PhD students 2nd cohort
Dr. des. Pascal Ongossi Assamba
Friedrich-Schiller-University Jena
Research Training Group "The Romantic Model"
pascal.ongossi.assamba@uni-jena.de
Curriculum Vitae
Pascal Ongossi Assamba (born 1979) studied German language and literature at the University of Yaoundé 1 from 2000 till 2005. He later completed a dual-stage Diploma in marketing and company management in 2006. With his “Licence” Bachelor he then completed a dual-stage teacher training course for secondary school education at the teacher training college in Yaoundé. He has been working as a secondary school German language teacher since 2009 and as an assistant lecturer since 2017.

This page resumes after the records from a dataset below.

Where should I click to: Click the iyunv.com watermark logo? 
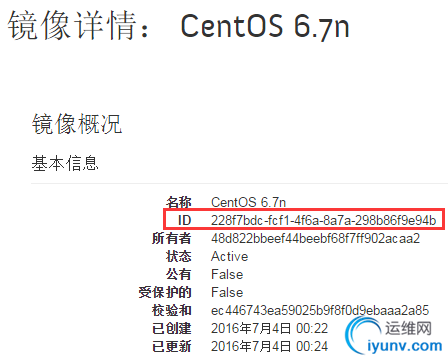(x=395, y=336)
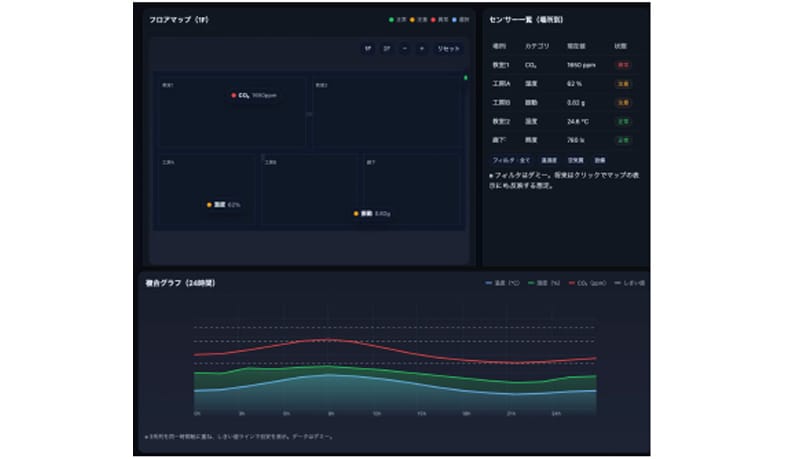Click the orange 振動 sensor marker on map
This screenshot has width=786, height=459.
(x=355, y=213)
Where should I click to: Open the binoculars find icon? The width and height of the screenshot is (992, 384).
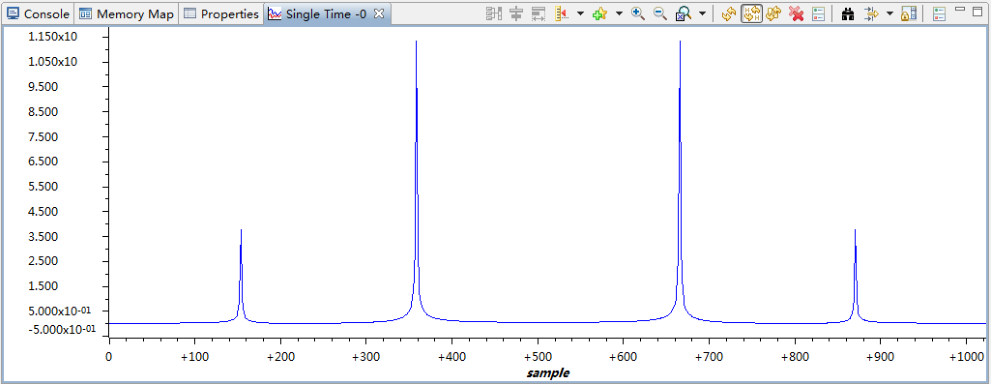848,14
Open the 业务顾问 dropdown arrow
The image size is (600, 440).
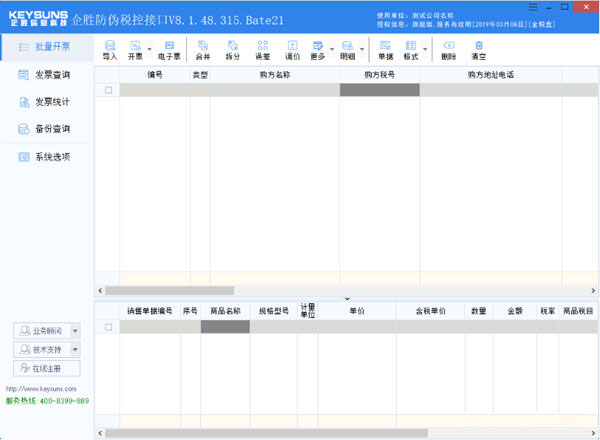75,330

In 2010 he defended his Magister thesis at the faculty of African literature and civilisation in the University of Yaoundé 1. He later defended his master’s thesis in 2014 where he explored questions on interculturality, identity and representation in the post-colonial era.
PhD project
ROMANTICISM – COLONIALISATION – NATION BUILDING
BASED ON HERANN SKOLASTER’S “KRIEG IM BUSCH”; THEODOR SEITZ’S “VOM AUFSTIEG UND NIEDERBRUCH DEUTSCHER KOLONIALMACHT” AND THE WORK OF JEAN IKELLE-MATIBA
The question that lies at the heart of this project is: what was the influence and significance of Romanticism in the cultural encountering of the Other.

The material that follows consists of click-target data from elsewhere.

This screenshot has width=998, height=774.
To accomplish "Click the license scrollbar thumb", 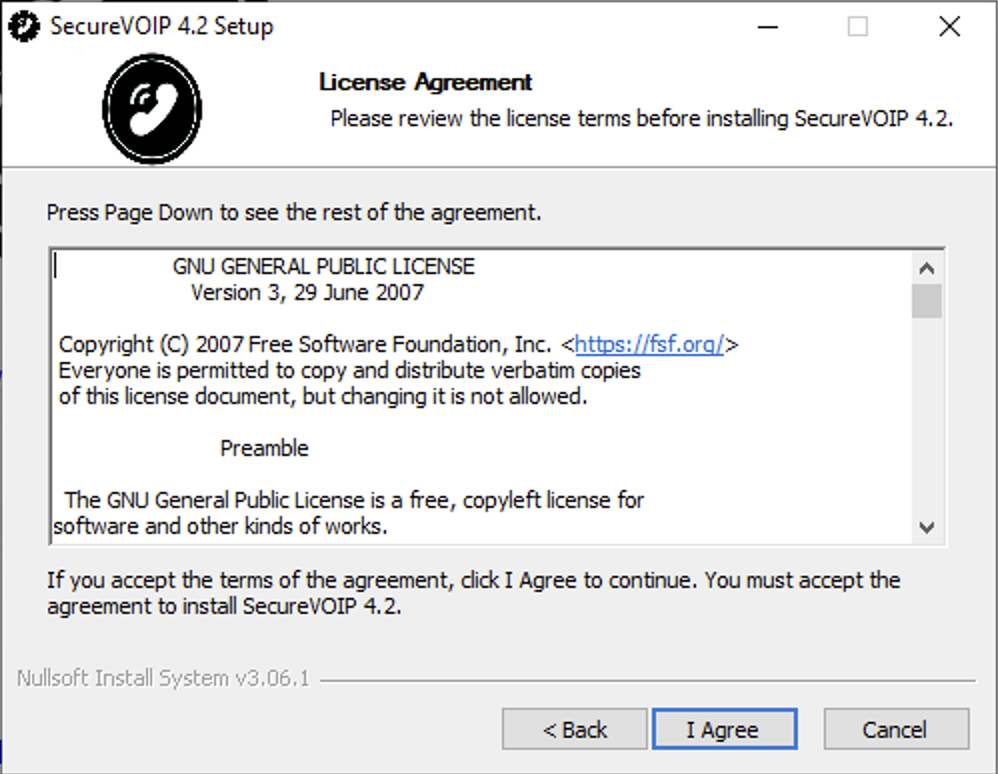I will tap(927, 300).
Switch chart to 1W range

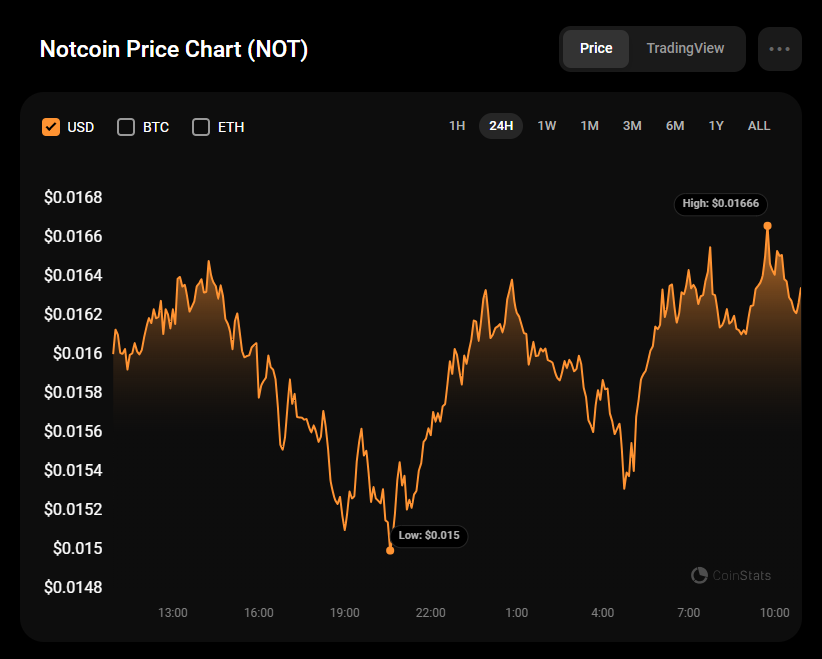tap(547, 126)
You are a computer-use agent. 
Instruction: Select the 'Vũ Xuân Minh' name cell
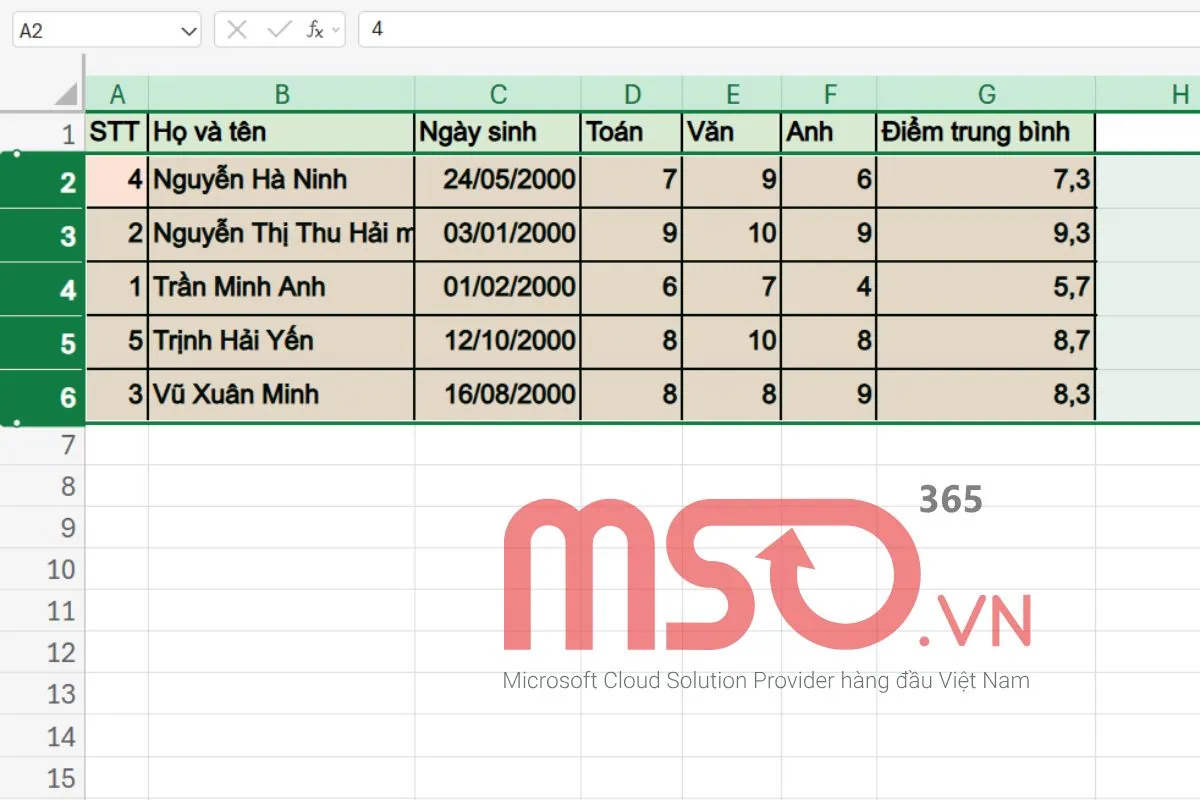coord(281,395)
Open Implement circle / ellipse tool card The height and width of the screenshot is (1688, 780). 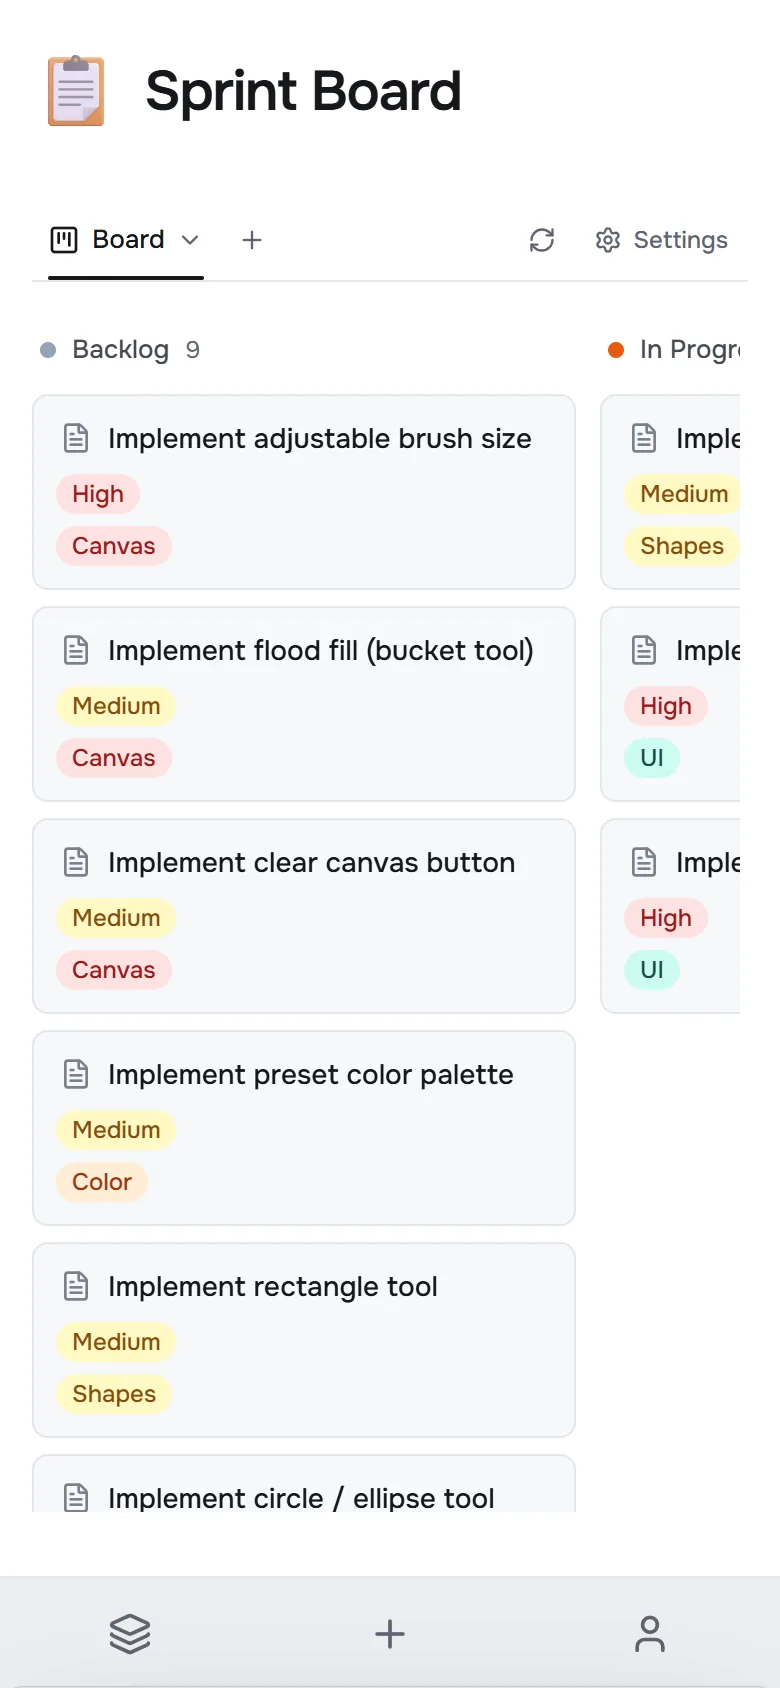(x=304, y=1484)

The project shall examine:
- How did German Romanticism present and assert itself? To what extent can the first German arrivals be classified as Romantics and how did this express itself in their encounters with this African country?
- How did the Germans perceive this tropical country and how did they see themselves?

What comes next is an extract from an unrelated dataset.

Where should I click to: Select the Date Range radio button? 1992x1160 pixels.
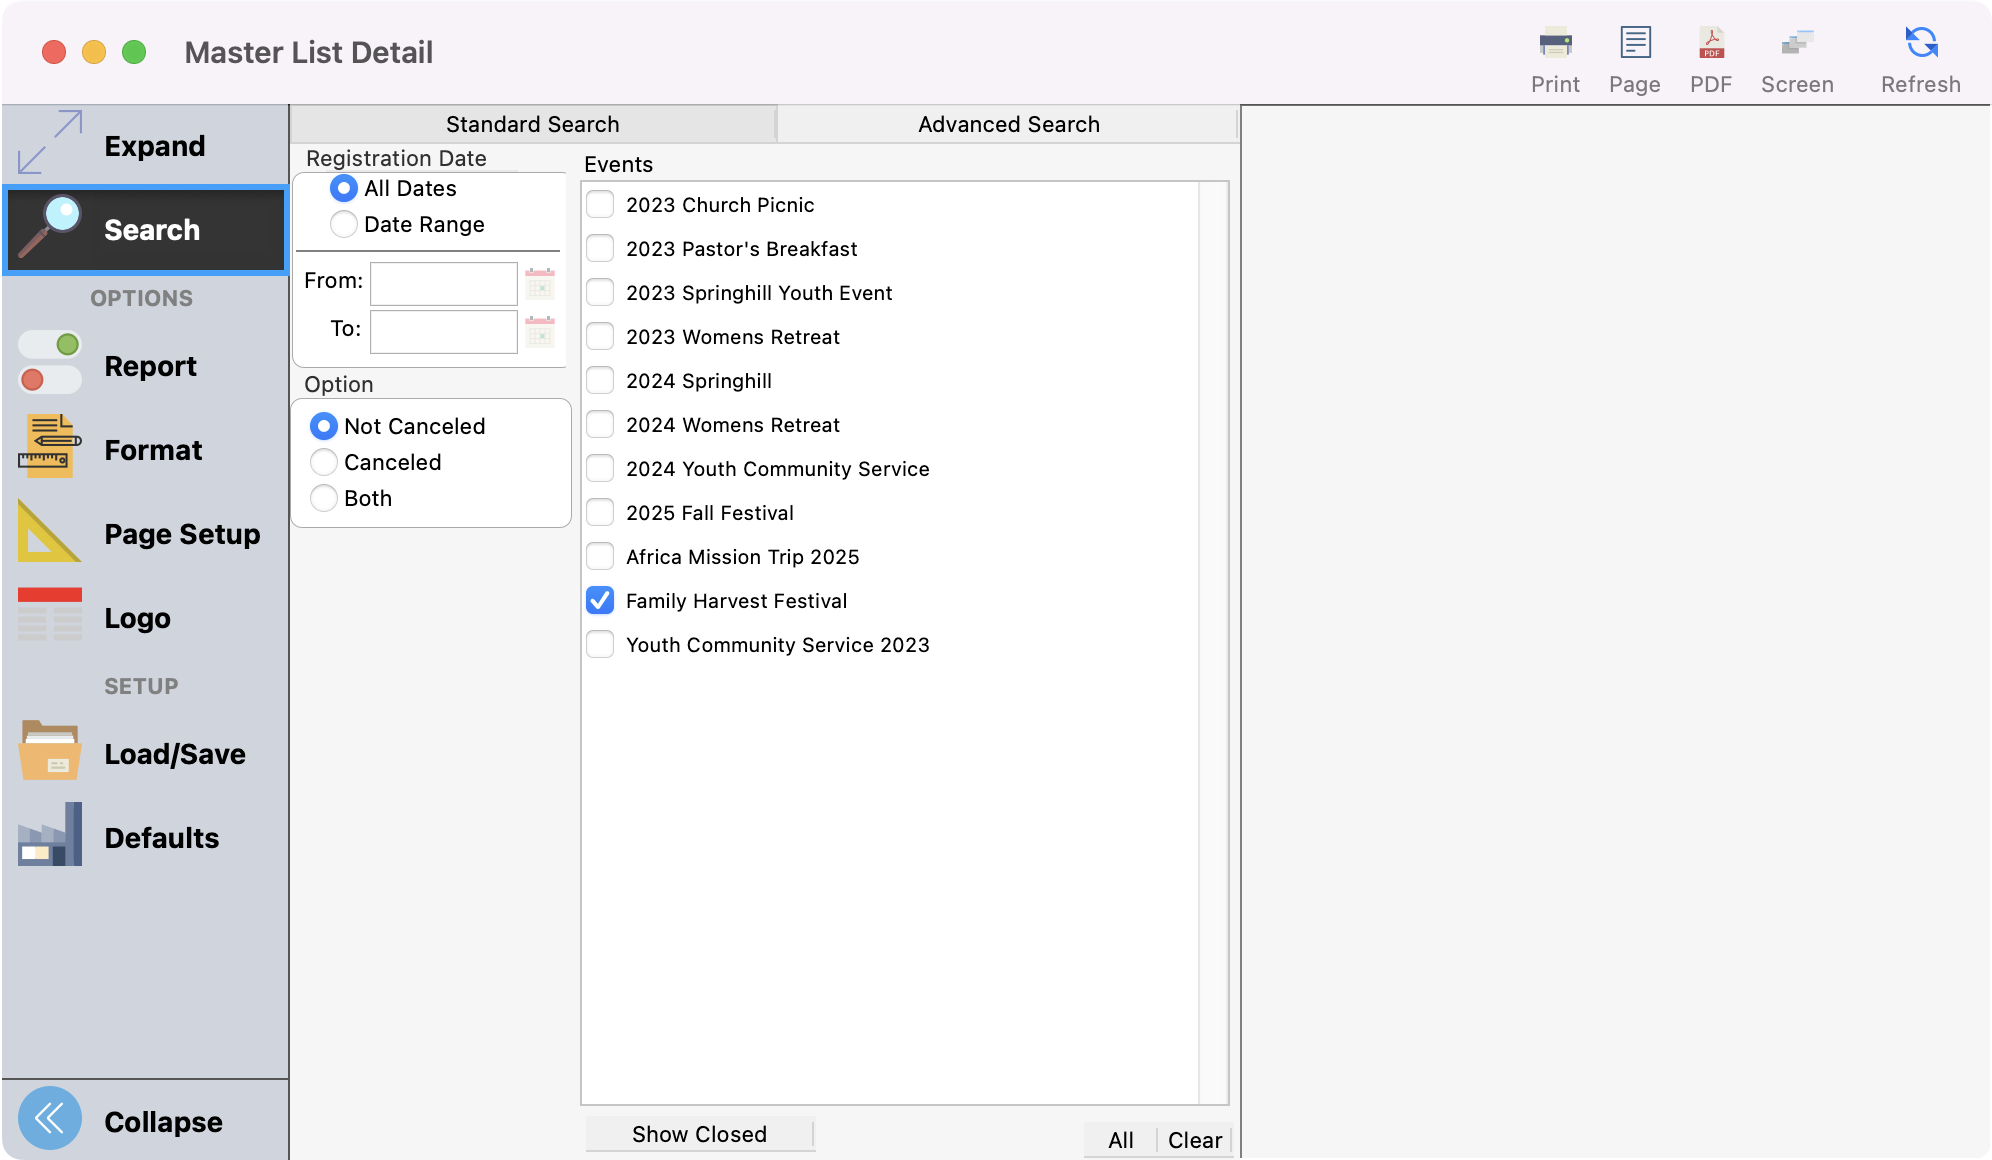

- How were the indigenous people educated about the Romantic relationship to nature, self-awareness, the German past and the Romantic world view/ideology, and how did they apprehend it?
The objective of this project is to analyse the German colonisation of Cameroon from 1884 to 1914 and to examine the cultural consequences of the German presence in this tropical region.
The first stage of the analysis will refer to the works of German explorers, “discoverers” and researchers of this country. Their efforts, which sound more romantic than scientific can be considered as the impulse behind the German craving for Africa.
The German arrivals, born and raised in environments steeped in German romanticism, built schools, churches and colonial administrative units with which the “to-be-civilised” or “uncivilised” indigenous would learn the German language as well as the German value system, German culture and acquire the initial ideas of what it means to be a nation.
In this respect, it will be interesting to examine how the German romanticism that was taught at that time was disseminated in the thoughts, philosophy and literature of German-educated Cameroonians and their successors.